May 26, 2020
Women have been particularly affected by this pandemic and are grappling daily with challenges to their safety and security. These challenges are made worse by poverty, limited housing options, and the tremendous food insecurity that exists.
As a professor and the Associate Director of Strategic Initiatives at UBC’s School of Nursing, Dr. Vicky Bungay is acutely aware of and responsive to these inequities. Together with her primary research partner organization, the Inner City Women’s Initiatives Society (ICWIS), she has been actively working to test an innovative, trauma and violence-informed outreach model to support women in the Downtown Eastside (DTES). When the response to the COVID pandemic resulted in many studies being shut down, the consequences were dire for the women with whom she and the team work. “Many people rely on their research participation for a range of benefits in this community” says Linda Dewar, the Executive Director of ICWIS. “Many services are attached to research, and women were struggling with this sudden change.”
Dr. Bungay and the team at ICWIS worked to find ways to strengthen, rather than shut down, the outreach program at the centre of their study. ICWIS provides outreach, harm reduction, education and support to women in the Downtown Eastside of Vancouver. The study seeks to continuously enhance the program and influence the wider context of women’s lives, including the effects of poverty, violence and racism. Dr. Bungay says that faced with the COVID-related restrictions, “our questions were: How do we adapt to a pandemic? How are we supposed to work remotely with women who cannot be contacted remotely? The women don’t have phones, or only have pre-paid phones that run out of minutes! How do we continue to serve people facing the greatest structural disadvantages while those disadvantages are getting worse? How do we make sure people who are precariously housed are not overlooked in the policy-making?”
"By integrating research staff and outreach workers, the program is now serving four times as many women as pre-COVID."
“We built a new model from our pilot data, and we sought bridge funding to keep the program going. We also applied for an exemption so we could continue to conduct our outreach and research activities, which was challenging because initially, exemptions focused on those in laboratory settings!” The resulting model is fully aligned with public health directives, and has allowed the outreach workers to continue serving women in this community. They mounted a mobile outreach program two nights a week, and a recognizable “safe” food car, providing meals, hygiene supplies and other essentials to women in the most precarious situations. Drawing on her expertise in public health nursing, Dr. Bungay trained all the outreach staff on performing COVID-19 assessments, safety precautions, public health procedures, how to engage, and how to support people within rapidly changing circumstances. “Given the levels of violence and trauma women experience, a stranger can’t just show up in a mask. People need help with the daily basics but also information about how to apply for and get assistance and connect with nurses, physicians, pharmacists, and others essential to the women’s health”. As Ms. Dewar notes, “Vicky was able to provide this expert outreach team with the knowledge and skills to safely provide essential services to women in community in a pandemic context. Our team was then able to pass along this support and knowledge to women, thereby helping them stay safe and enhancing their capacity to avoid becoming infected. The women know that we are here to help and have been incredibly responsive to this program.”
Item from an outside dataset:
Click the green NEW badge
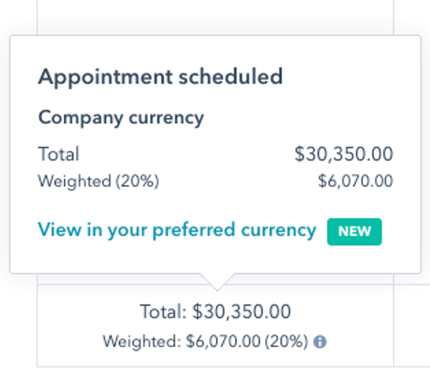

One of the greatest needs continues to be for food. Because many food programs have struggled to continue, and because violence against women has increased exponentially, Dr. Bungay’s team looked for a solution other than “line ups.” ICWIS had the expertise and capacity in terms of staff, but the increasing demands for food and support in the community kept them busy. Dr. Bungay used her Capacity Research Unit to mount a call for donations and to support the administration of those donations, to enable the ICWIS team to focus on service delivery. By integrating research staff and outreach workers, the program is now serving four times as many women as pre-COVID. Rather than slowing down, this rapid response strengthened the research. “We have better evidence now: what works, what is needed, and how these lessons can be used in the future,” Bungay notes.
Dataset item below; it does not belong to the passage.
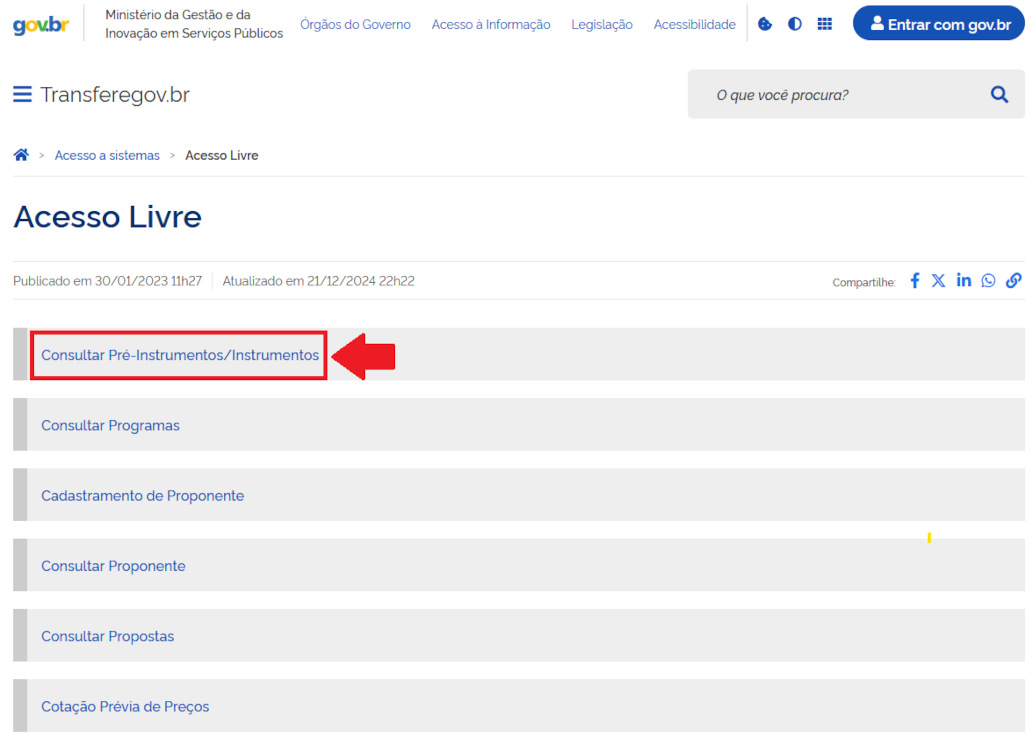Viewport: 1033px width, 738px height.
Task: Start a search with the magnifier icon
Action: coord(999,93)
Today, the team continues to provide weekly check-ins that include groceries and hygiene supplies, health education and COVID-19 assessments for those enrolled in the program and mobile services to hundreds of others. Unfortunately, now, as ever, needs are not being fully met. “Even though everyone is leaning in, the demands are increasing. The pandemic crisis has effectively illustrated the shortfalls in our social support networks." Dewar goes on to say, “this research has a real presence in the community. And our adaptations during this pandemic with women who experience such significant marginalization show that we can respond and adapt. There is an urgent need for responsive action that will enable the sustainability of these essential programs post-pandemic. It is critical that we reconsider how our health care and social service systems can better meet the needs of women and prevent the ongoing challenges they face due to stigma and discrimination in society as a whole.”